29 A major control available in a small company, which might not be feasible in a large
company, is
a. a wider segregation of duties.
b. a voucher system.
c. fewer transactions to process.
d. the owner-manager’s personal interest and close relationship with personnel.
30 An auditor’s attempt to gain an understanding of the accounting system is typically
accomplished and documented by
a. a narrative description of the system.
b. a flowchart.
c. a questionnaire.
d. using any of the above.
31 IT has several significant effects on an organization. Which of the following would not be
important from an auditing perspective?
a. Organizational changes.
b. The visibility of information.
c. The potential for material misstatement.
d. None of the above; i.e., they are all important.
32 The audit procedure which is least useful in gathering evidence on significant computer
processes is
a. documentation.
b. observation.
c. test decks.
d. generalized audit software.
33 Which of the following is not a benefit of using IT based controls?
a. Ability to process large volumes of transactions.
b. Ability to replace manual controls with computer-based controls.
c. Reduction in misstatements due to consistent processing of transactions.
d. Over-reliance on computer generated reports.
34 Which of the following is not a risk specific to IT environments?
a. Reliance on the functioning capabilities of hardware and software.
b. Increased human involvement.
c. Loss of data due to insufficient backup.
d. Reduced segregation of duties.
35 Which of the following is not an enhancement to internal control that will occur as a
consequence of increased reliance on IT?
a. Computer controls replace manual controls.
b. Higher quality information is available.
c. Computer-based controls provide opportunities to enhance segregation of duties.
d. All of the above are enhancements.
36 Which of the following are not an application control?
a. Processing controls.
b. Output controls.
c. Hardware controls.
d. Input controls.
37 A sample in which the characteristics of the sample are the same as those of the population is
a(n)
a. variables sample.
b. representative sample.
c. attributes sample.
d. random sample.
38 When the auditor decides to select less than 100 percent of the population for testing, the
auditor is said to be using
a. audit sampling.
b. representative sampling.
c. poor judgment.
d. none of the above.
39 One of the ways to eliminate nonsampling risk is through
a. proper supervision and instruction of the client’s employees.

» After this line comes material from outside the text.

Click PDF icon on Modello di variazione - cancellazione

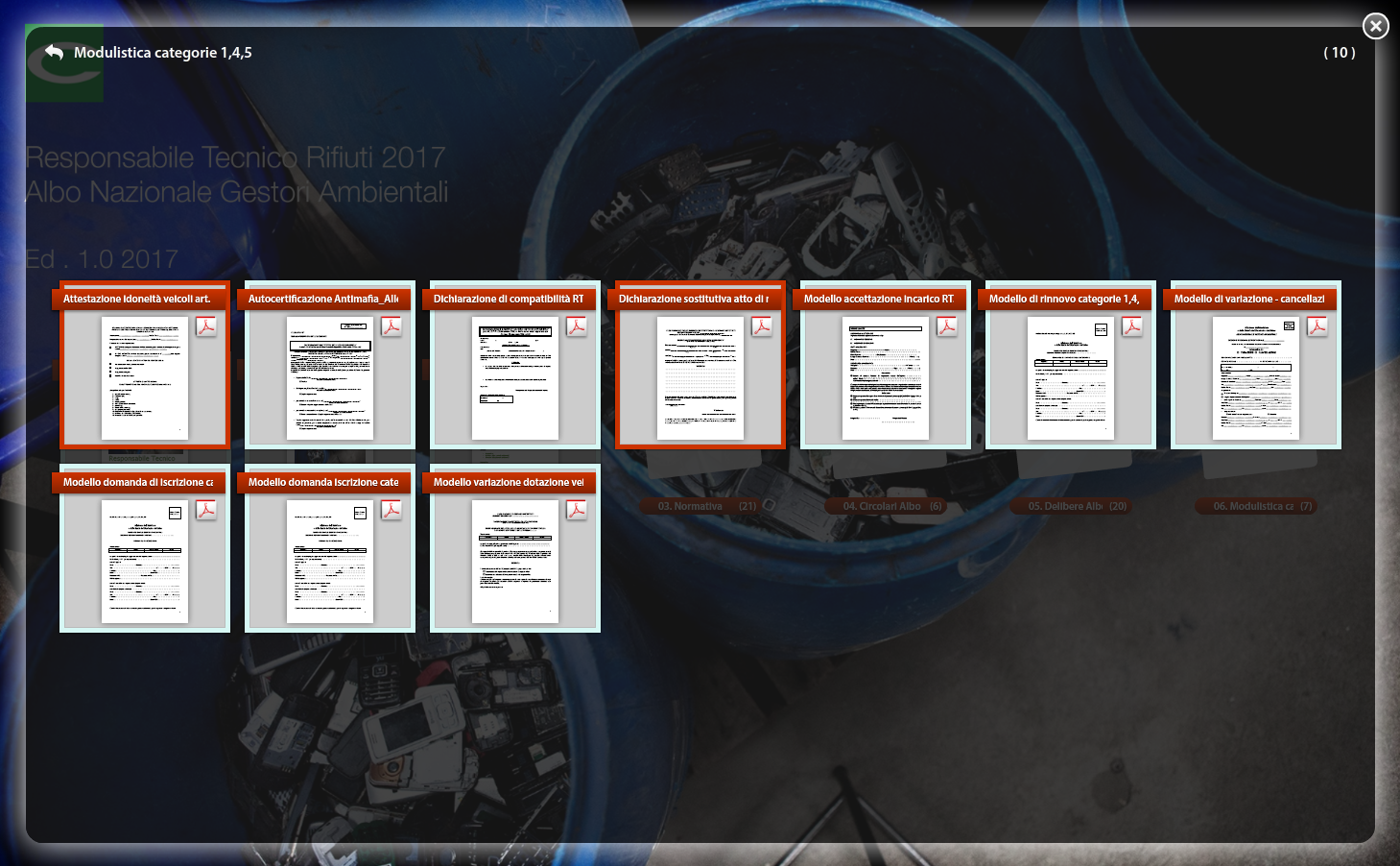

b. proper supervision and instruction of the audit team.
c. the use of attributes sampling rather than variables sampling.
d. controls which ensure that the sample drawn is random and representative.
40 One cause of nonsampling risk is
a. ineffective use of audit procedures.
b. testing less than the entire population.
c. use of extensive tests of controls.
d. any of the above.
41 When the auditor goes through a population and selects items for the sample without regard
to their size, source, or other distinguishing characteristics, it is called
a. block sample selection.
b. haphazard selection.
c. systematic sample selection.
d. statistical selection.
42 When the auditor intends to evaluate a sample statistically, the only acceptable selection
method is
a. probabilistic selection.
b. judgmental selection.
c. haphazard selection.
d. block sample selection.
43 When monetary-unit sampling has been concluded and the population is not considered
acceptable, which one of the following courses of action would not be appropriate for the
auditor?
a. Increase the sample size to see if this may satisfy the auditor’s tolerable misstatement
requirements.
b. Increase the tolerable misstatement amounts so that the error bounds are acceptable.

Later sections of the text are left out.